What you will do
1. List every character named in the text about female sexuality in the book.
2. Reproduce word for word the part of the text about female sexuality in the book that begins at the words "The book is" and stops after "sex with another.".

Exercise text
——

The book is also daring in its treatment of female sexuality. There were plenty of pleasure-loving women in 18th-century literature—but none like Merteuil, who clearly calls the shots in her partnership with Valmont and in her relations with other men, fiercely defends her sexual autonomy, and takes pride in being a self-made woman (“I could say that I am my own creation,” she writes to Valmont). Even the “pious prude” Tourvel finds not only exalted romantic love but intense sensual fulfilment in her doomed affair with Valmont—while Cécile quickly discovers, after some nudging from Merteuil, that she can easily love one man and enjoy sex with another.

——

Supplied entries
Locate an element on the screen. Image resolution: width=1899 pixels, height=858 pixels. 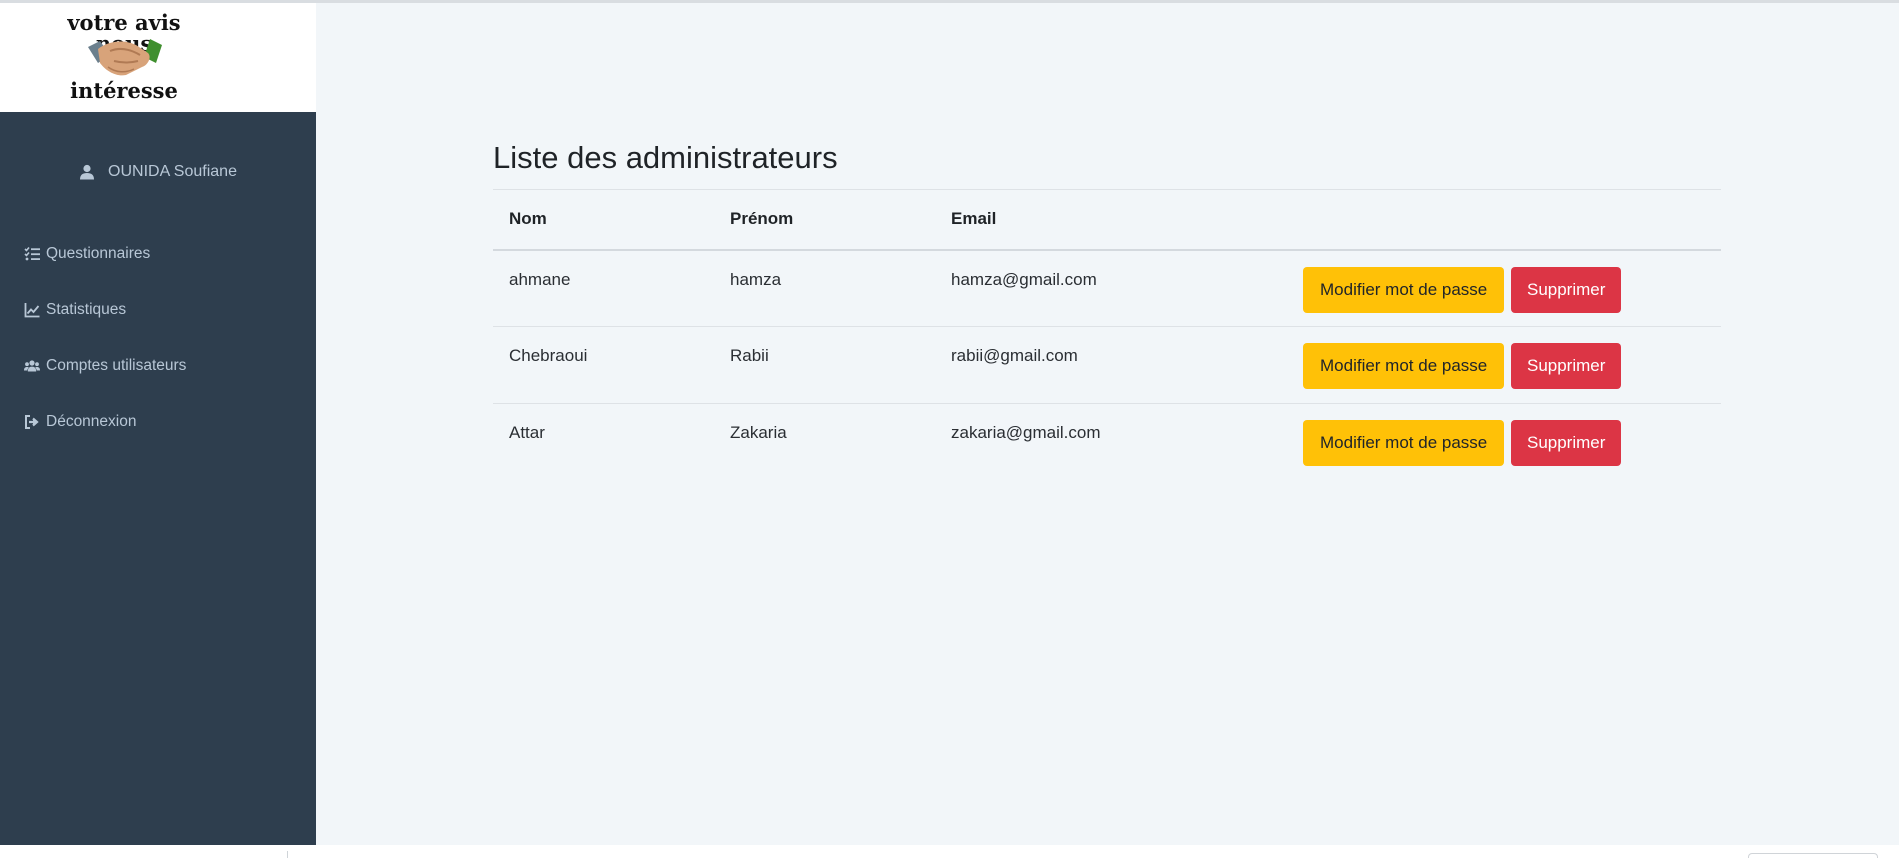
logo: votre avis nous intéresse is located at coordinates (124, 58). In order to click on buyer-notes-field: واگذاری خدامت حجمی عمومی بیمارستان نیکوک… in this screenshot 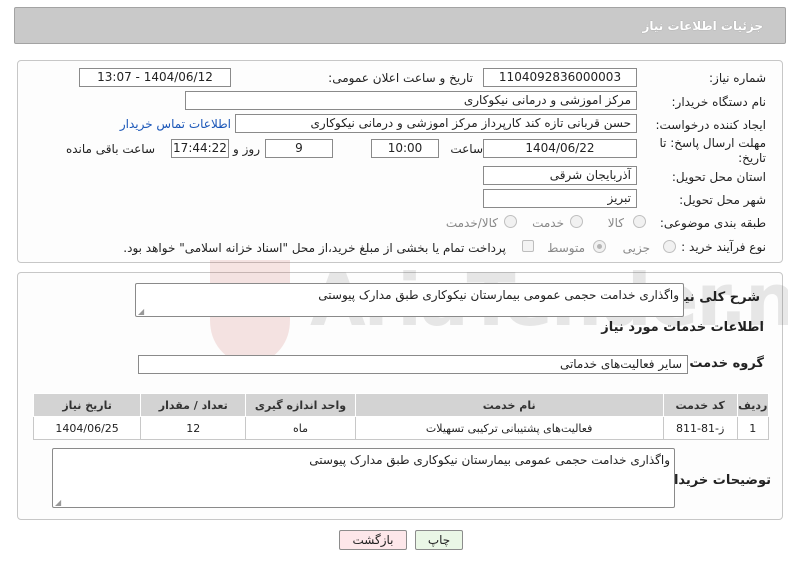, I will do `click(364, 478)`.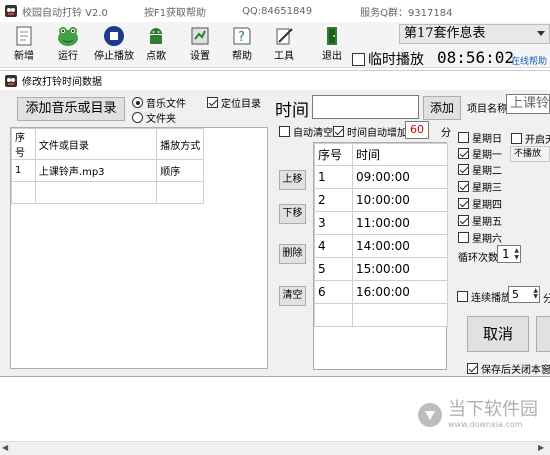 This screenshot has width=550, height=455. I want to click on file-row-file: 上课铃声.mp3, so click(96, 170).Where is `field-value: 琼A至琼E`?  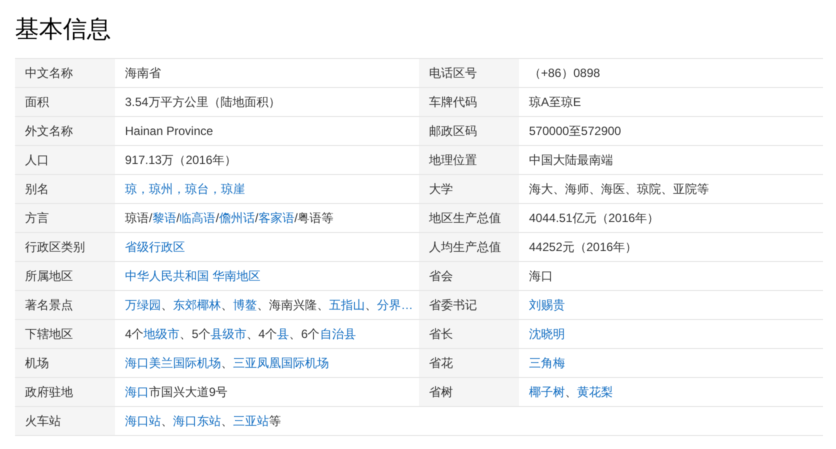
field-value: 琼A至琼E is located at coordinates (556, 102).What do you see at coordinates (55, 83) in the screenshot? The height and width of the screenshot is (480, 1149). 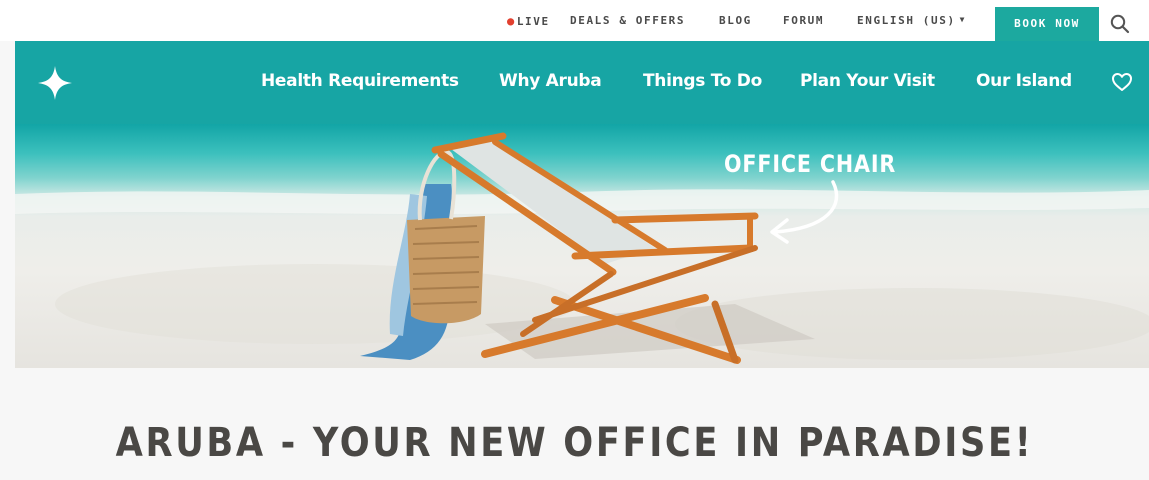 I see `aruba-star-logo-icon` at bounding box center [55, 83].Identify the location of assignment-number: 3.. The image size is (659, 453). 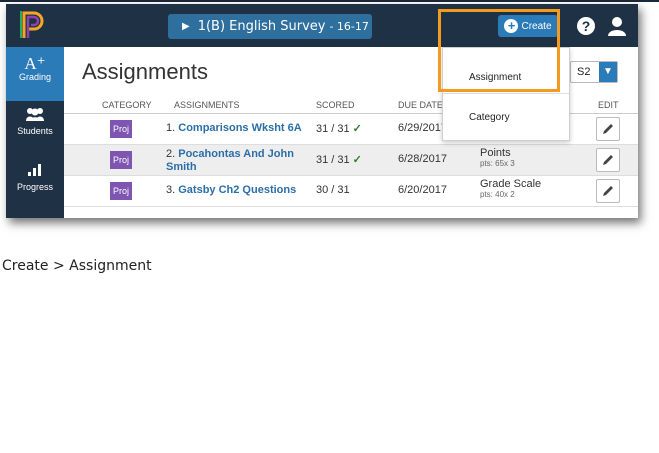
(171, 190).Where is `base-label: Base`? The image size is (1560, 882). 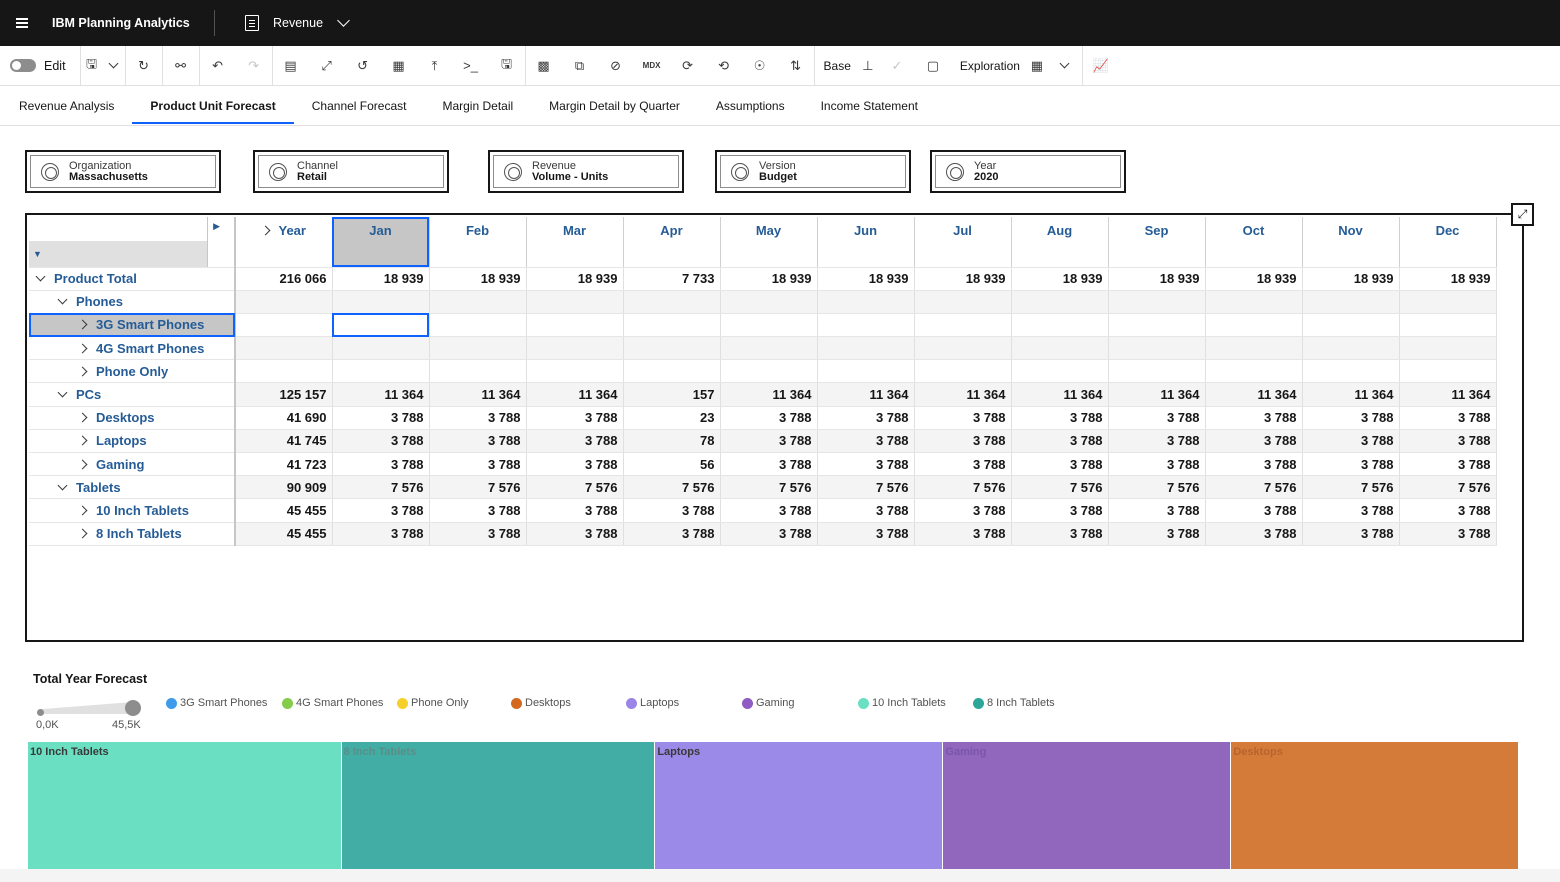 base-label: Base is located at coordinates (836, 66).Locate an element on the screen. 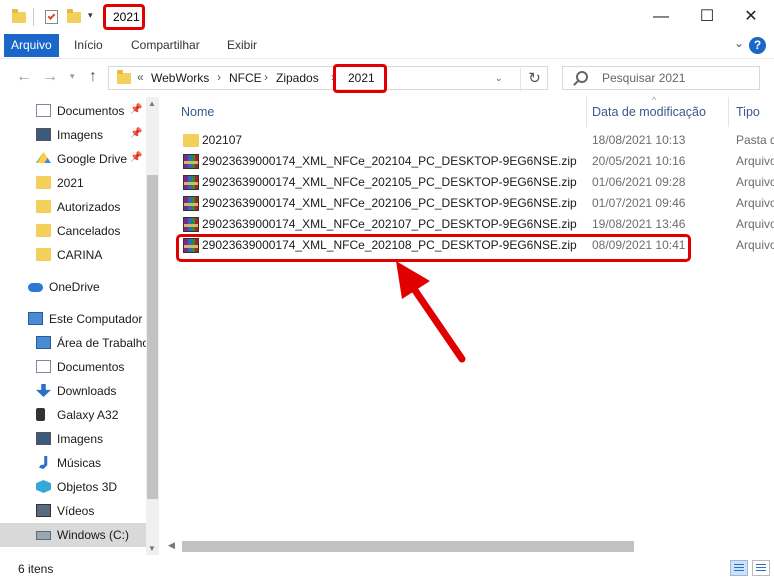  nav-scrollbar: ▲ ▼ is located at coordinates (152, 326).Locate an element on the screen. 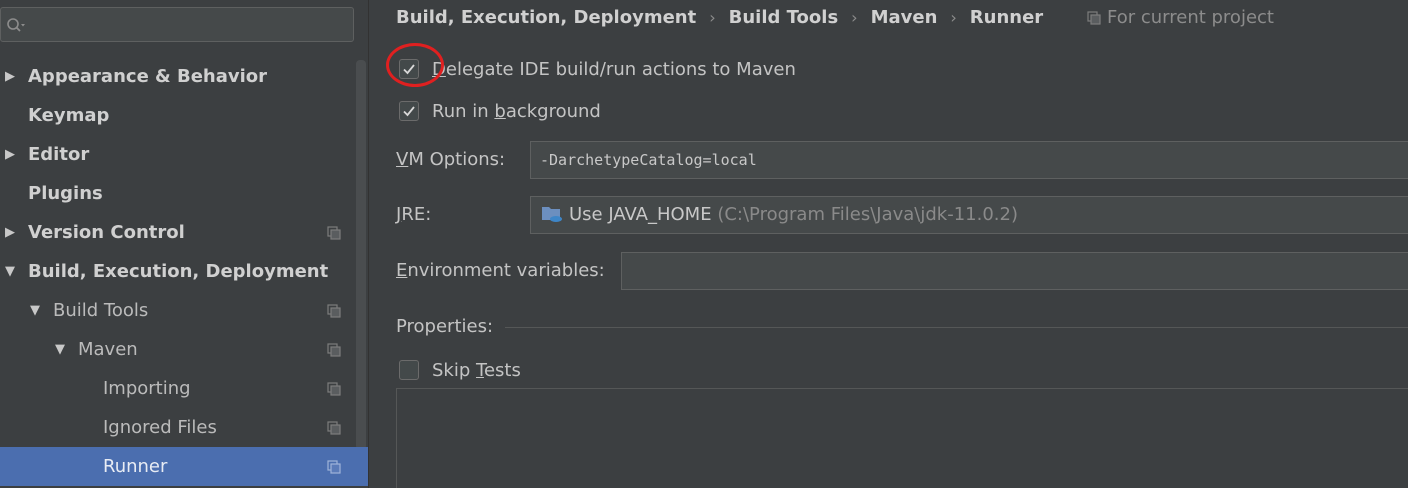  properties-divider is located at coordinates (956, 328).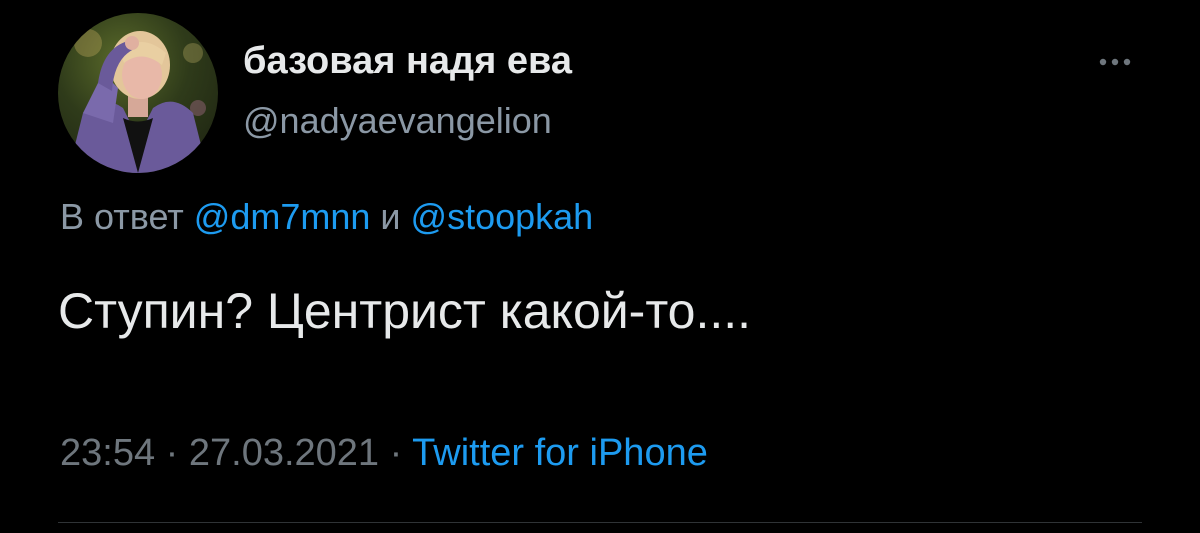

——

Answers for each item
1. Merteuil, Valmont, Tourvel, Cécile

2.
The book is also daring in its treatment of female sexuality. There were plenty of pleasure-loving women in 18th-century literature—but none like Merteuil, who clearly calls the shots in her partnership with Valmont and in her relations with other men, fiercely defends her sexual autonomy, and takes pride in being a self-made woman (“I could say that I am my own creation,” she writes to Valmont). Even the “pious prude” Tourvel finds not only exalted romantic love but intense sensual fulfilment in her doomed affair with Valmont—while Cécile quickly discovers, after some nudging from Merteuil, that she can easily love one man and enjoy sex with another.